The center reopened within about 90 minutes, and St. Paul police said no bombs or other "dangerous devices" were discovered.

Nearly 200 children, caregivers and adult members were hustled out of the building on St. Paul Avenue and moved to a nearby fire station while the site was searched, police said.

Steve Hunegs, executive director of the Jewish Community Relations Council of Minnesota and the Dakotas (JCRC), said in a statement that the threat was received by phone and that "leadership at the St. Paul JCC showed tremendous poise in responding."

The threat was one of 11 made at Jewish Community Centers across the country, all of which turned out to be hoaxes, according to a statement by the organization's parent group.

"While we are relieved … that not a single person was harmed, we are concerned about the anti-Semitism behind these threats, and the repetition of threats intended to interfere with day-to-day life," said the statement by David Posner of the JCC Association of North America. JCC members "will not be cowed by threats," Posner said.

Later Monday, the U.S. Department of Justice said its Civil Rights Division and the FBI would investigate the national series of incidents for potential violations of federal law.

The St. Paul JCC, which has hundreds of Jewish and non-Jewish members, has an athletic complex with youth sports programming, swimming lessons and basketball leagues, as well as a library, an early childhood center and classrooms used for lectures and community events.

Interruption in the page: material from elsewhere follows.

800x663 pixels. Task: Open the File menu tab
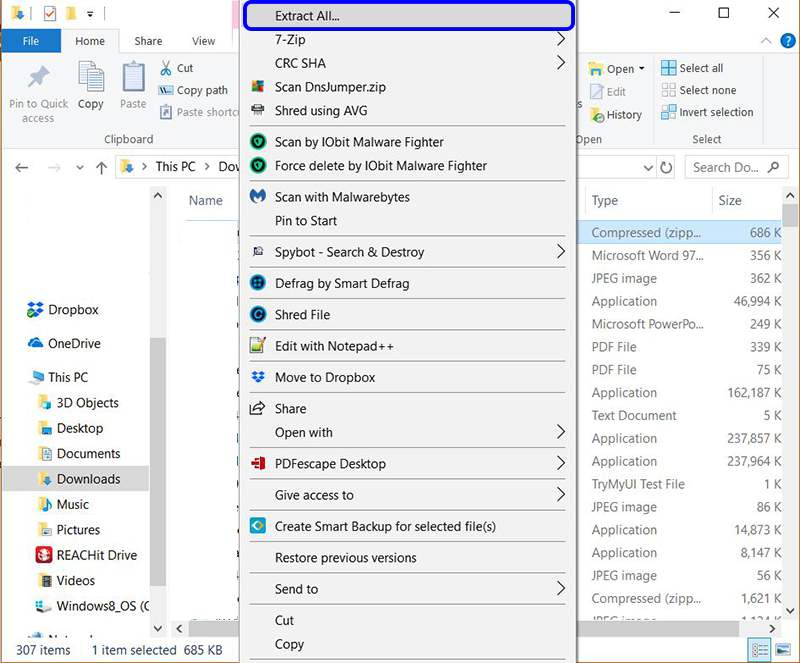pos(30,41)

Monday's incident comes one month after a phoned-in bomb threat closed the Sabes Jewish Community Center in St. Louis Park. That threat was one of many in at least 17 states that day targeting Jewish institutions.

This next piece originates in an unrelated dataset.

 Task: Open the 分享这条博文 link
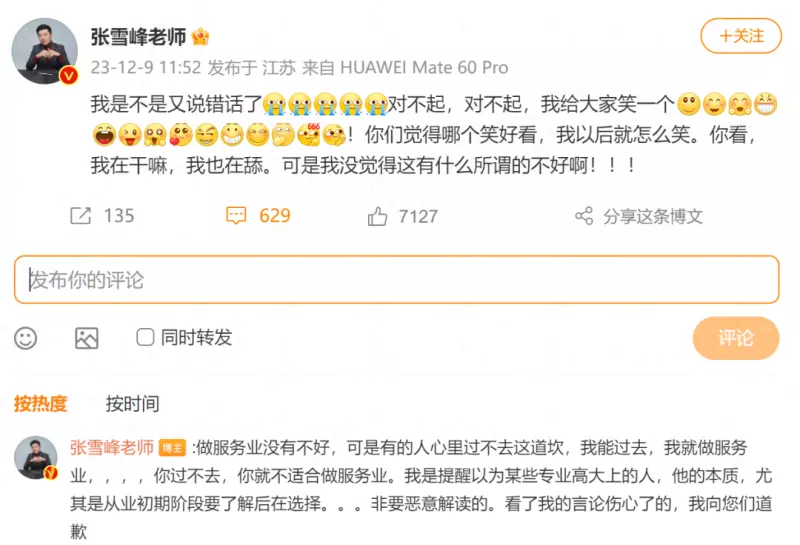click(x=653, y=216)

Jeff Van Nest, a spokesman for the FBI's field office in Minneapolis, said the agency was coordinating with local law enforcement much as it did after the St. Louis Park bomb threat. Van Nest declined to comment on the Sabes investigation, noting that it is an ongoing matter, but did say agents are working to identify the source of the threat. "All of the resources of the FBI are available in a case like this," Van Nest said. "Any time there's a bomb threat, even if it's a hoax, is a violation of federal law."

In a joint statement, St. Paul Mayor Chris Coleman and Council Member Chris Tolbert, who represents the ward where the JCC is located, called the incident "something we all fear," but added that it demonstrated the strength of the community and lauded the police and firefighters who quickly responded.

"These actions have no place in St. Paul, and they have no place in our country," the statement said. "Our nation is feeling the weight of division, but … we will stand in solidarity with the Jewish community against any who try to sow the seeds of hate in our midst."